Still, opponents say they could appeal to the U.S. 9th Circuit Court.

“We’re disappointed with the decision,” said Mike Witek, attorney representing the East Lake Sammamish Community Association, the group of adjacent property owners who argued that the trail should follow an alternative route. “We’re considering our options.”

King County has been trying to build the trail since it purchased the property in 1998, but legal challenges kept progress at an impasse. At issue was the critical midsection of the trail in Sammamish. Homeowners protested against the 11-mile stretch running through their properties and, in some cases, along or through their front yards. They argued for consideration of another route, located partly alongside East Lake Sammamish Parkway.

Proponents of the trail contended the project doesn’t need to be moved to another route.

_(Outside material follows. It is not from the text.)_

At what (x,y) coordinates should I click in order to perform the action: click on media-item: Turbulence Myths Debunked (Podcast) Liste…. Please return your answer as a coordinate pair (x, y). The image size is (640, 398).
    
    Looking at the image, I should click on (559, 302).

“This is a very important decision,” said Matt Cohen, attorney for Friends of the East Lake Sammamish Trail, the Cascade Land Conservancy and Sammamish residents Bente and Robert Pasko, who filed the lawsuit in September 2003. “The practical effect is that it’s going to significantly shorten the time required to get the trail open and get families out to be able to use it.”

Despite the court victory, it may be several months before construction could start.

The county still needs to get, from Sammamish, a shoreline permit and a Public Agency Utility Exception permit that would allow the trail to cross a wetland or other critical area.